DIRECTIONS FOR THIS TASK:
Scan the entries for lines with "computer" and say how many there are, with nothing more.

GIVEN RECORDS:
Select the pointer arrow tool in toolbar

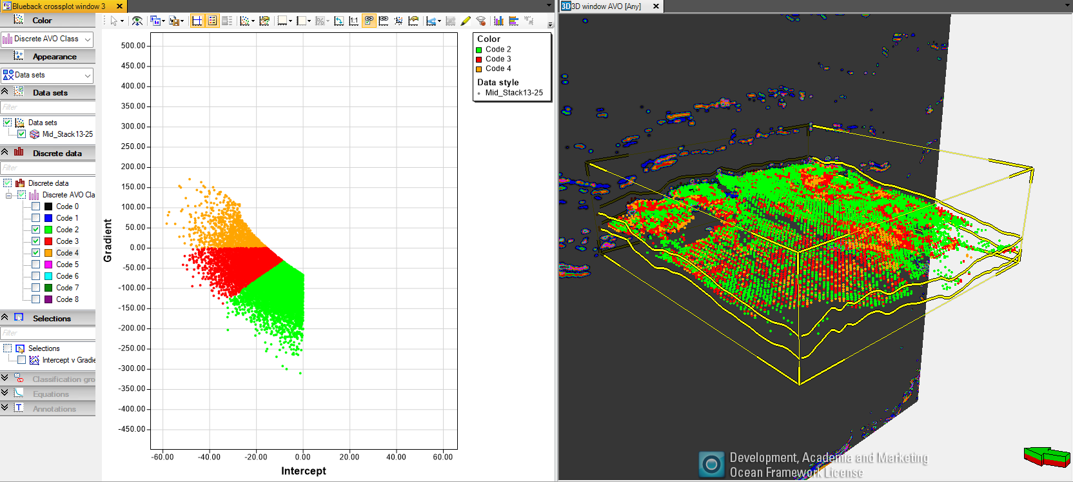[114, 21]
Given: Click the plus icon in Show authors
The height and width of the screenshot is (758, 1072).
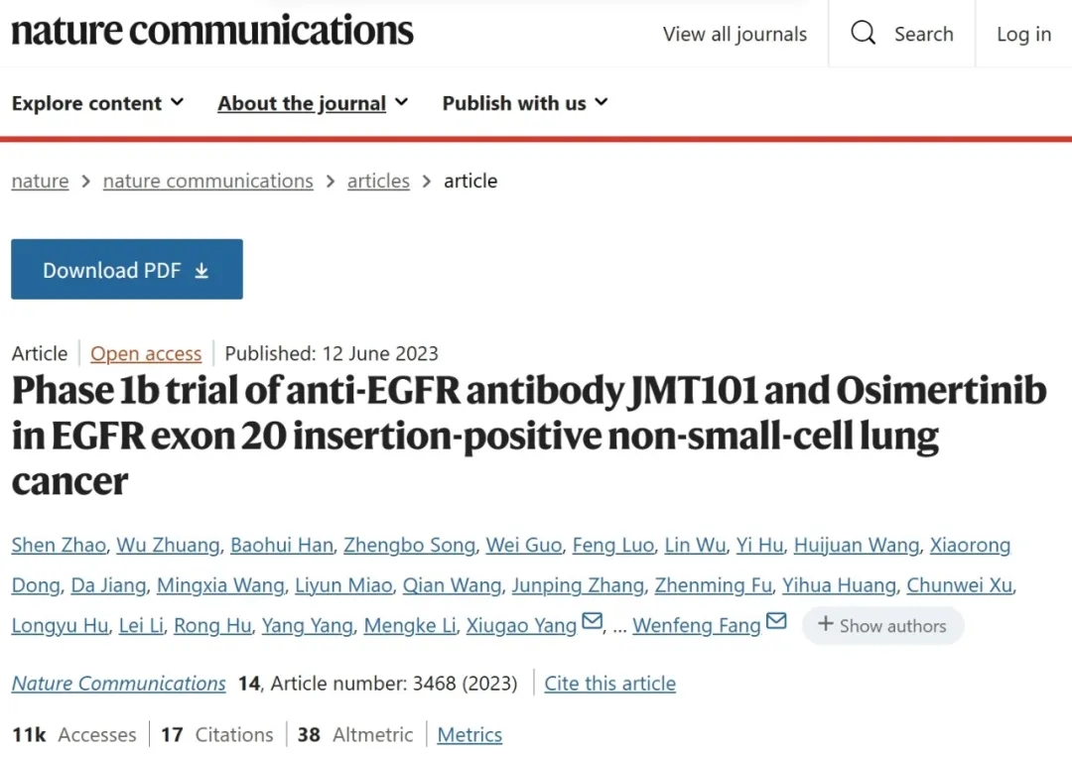Looking at the screenshot, I should (825, 624).
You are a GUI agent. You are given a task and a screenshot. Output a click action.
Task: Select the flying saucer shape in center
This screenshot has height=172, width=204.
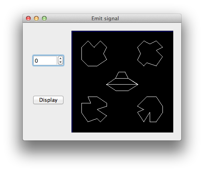click(x=122, y=81)
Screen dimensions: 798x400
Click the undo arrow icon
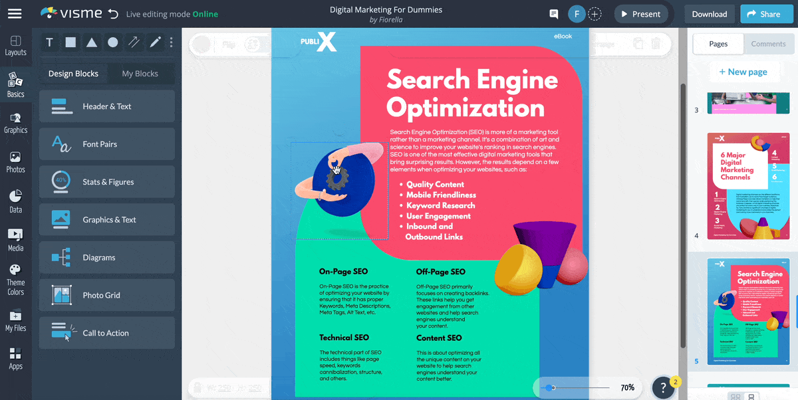point(113,14)
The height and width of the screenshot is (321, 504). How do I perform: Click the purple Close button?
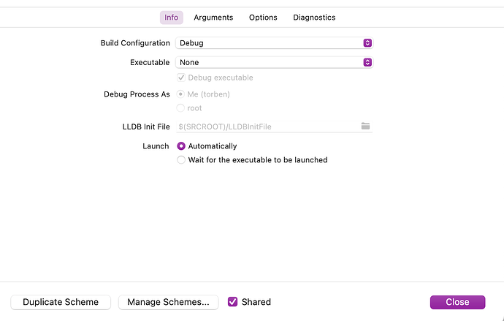coord(457,302)
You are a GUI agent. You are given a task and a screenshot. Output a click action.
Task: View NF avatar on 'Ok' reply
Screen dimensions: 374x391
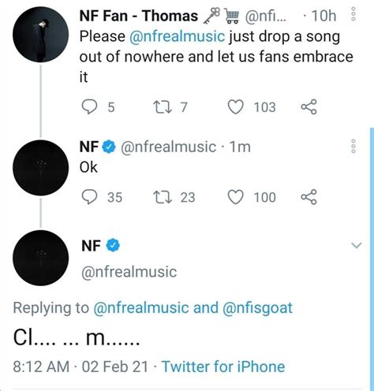41,168
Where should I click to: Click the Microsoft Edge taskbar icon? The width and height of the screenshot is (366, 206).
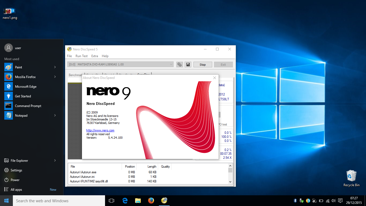tap(125, 201)
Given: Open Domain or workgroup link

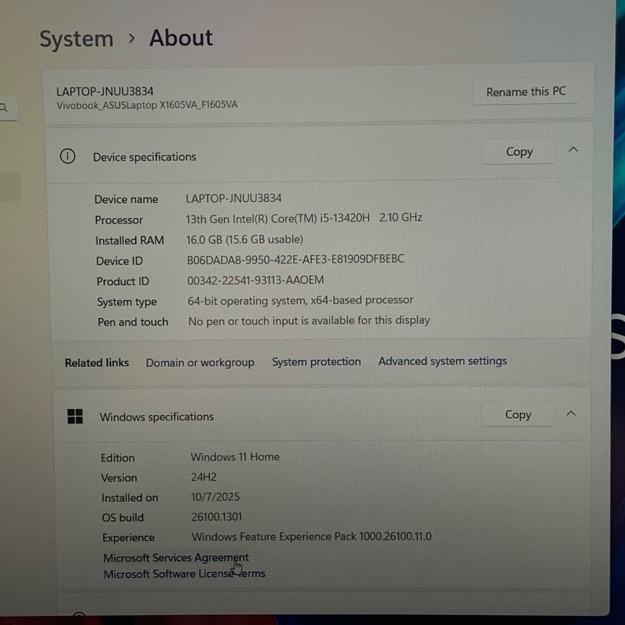Looking at the screenshot, I should pos(200,363).
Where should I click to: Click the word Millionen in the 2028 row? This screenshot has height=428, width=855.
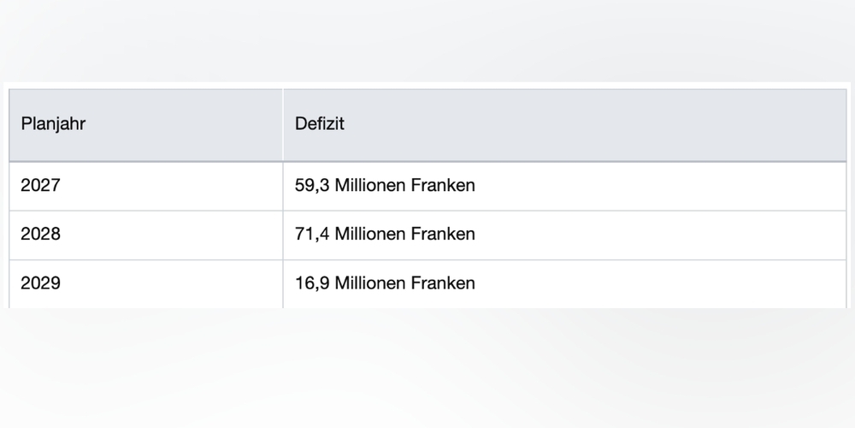pos(370,234)
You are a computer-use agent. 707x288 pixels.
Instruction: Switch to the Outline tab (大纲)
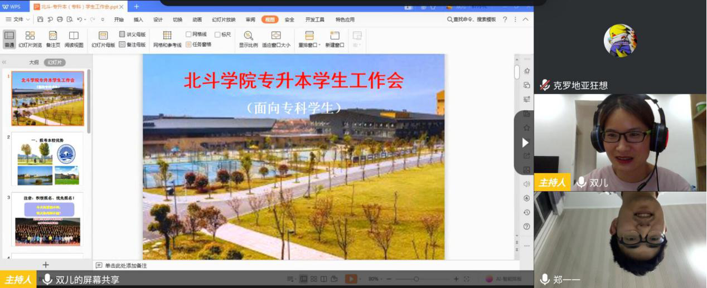34,62
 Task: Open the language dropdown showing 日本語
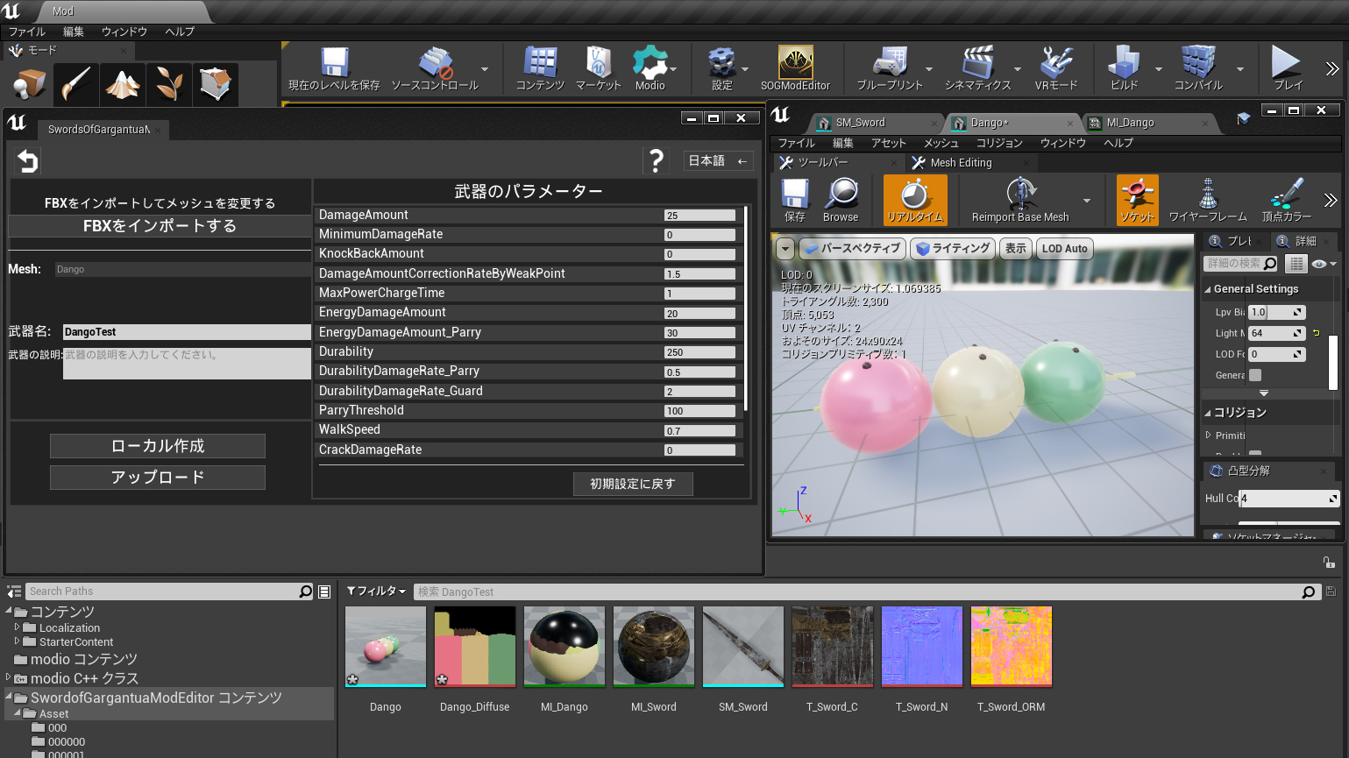click(x=717, y=160)
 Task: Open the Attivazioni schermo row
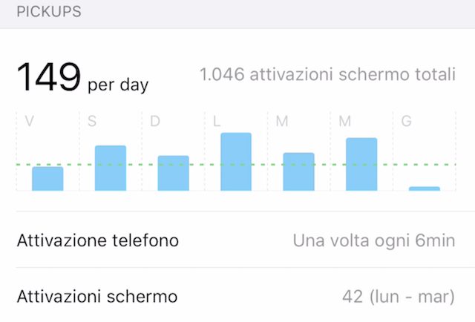click(x=238, y=296)
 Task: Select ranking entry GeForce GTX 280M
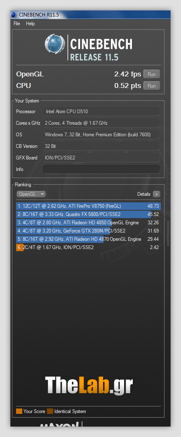(x=88, y=231)
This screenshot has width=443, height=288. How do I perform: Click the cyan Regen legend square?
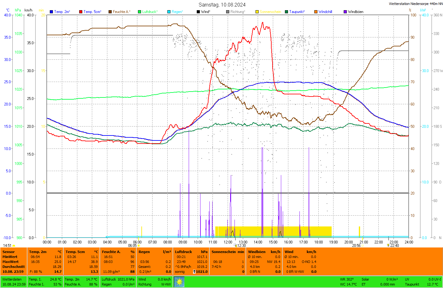tap(169, 12)
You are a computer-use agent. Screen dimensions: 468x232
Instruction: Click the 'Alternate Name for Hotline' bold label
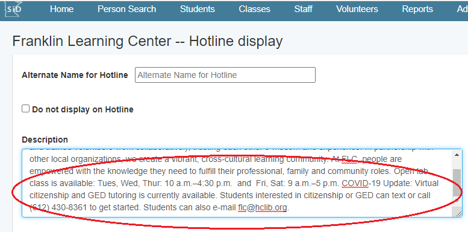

EXERCISE ANSWER:
2